A fitted mixmeta object returned from splinemixmeta()

include_smooths

TRUE to include the smooth (spline) terms in predictions. Typically one wants these.

include_REs

TRUE to include any additional random effects (beyond the smooths) that were provided in the random argument to splinemixmeta. Omit these if you want to see just the spline predictions.

include_residuals

TRUE to include the random effects (one for each datum) for residual variation not accounted for in the measurement variation (S). Only matters if residual_re = TRUE when calling splinemixmeta, which should typically be the case. Typically one does not want these in predictions.

type

Type of predictions.
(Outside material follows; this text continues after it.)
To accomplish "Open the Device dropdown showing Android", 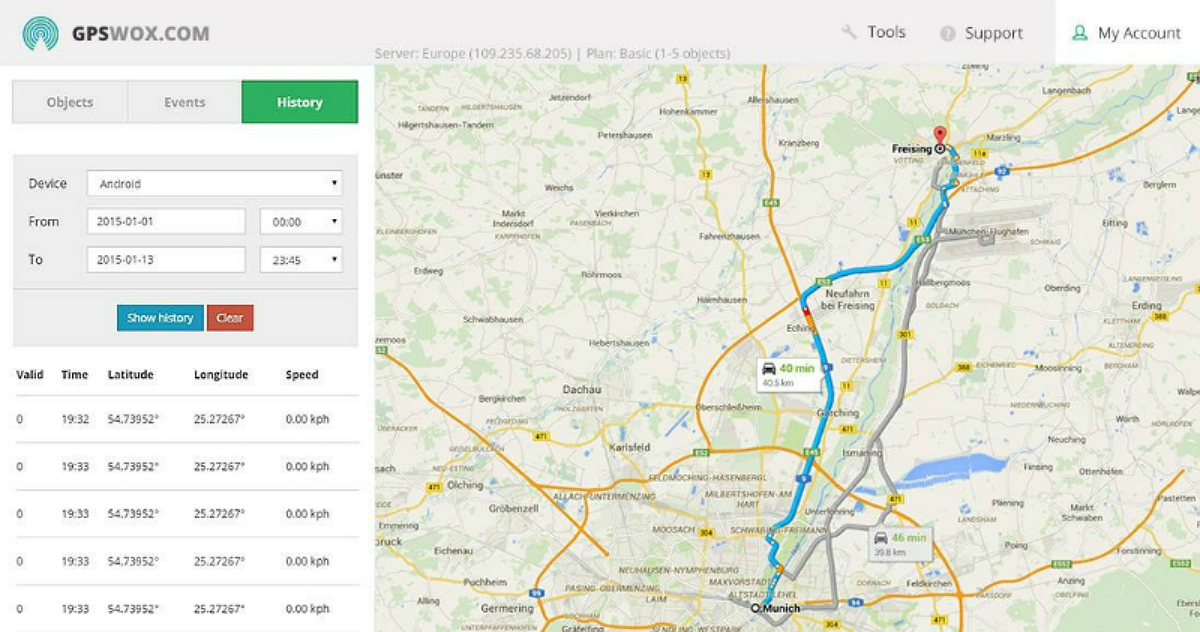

This can be "outcome" or "residual" and will be passed to the type argument of blup.splinemixmeta().

...

Additional arguments (currently unused)

Value

A matrix with columns "blup" for the predicted values, "se" for the standard errors of the predictions, and "vcov" for the variance of the predictions. These are returned from mixmeta::blup() with vcov=TRUE and se=TRUE.

Details

This is a convenience function that calls blup (i.e. blup.splinemixmeta) without requiring one to know which random-effects "levels" of the fitted mixmeta object correspond to which parts of the model. Instead one can simply choose whether to include smooths, random effects, and/or residuals. For more fine-grained control (such as including one spline term but not another), one can use blup() directly.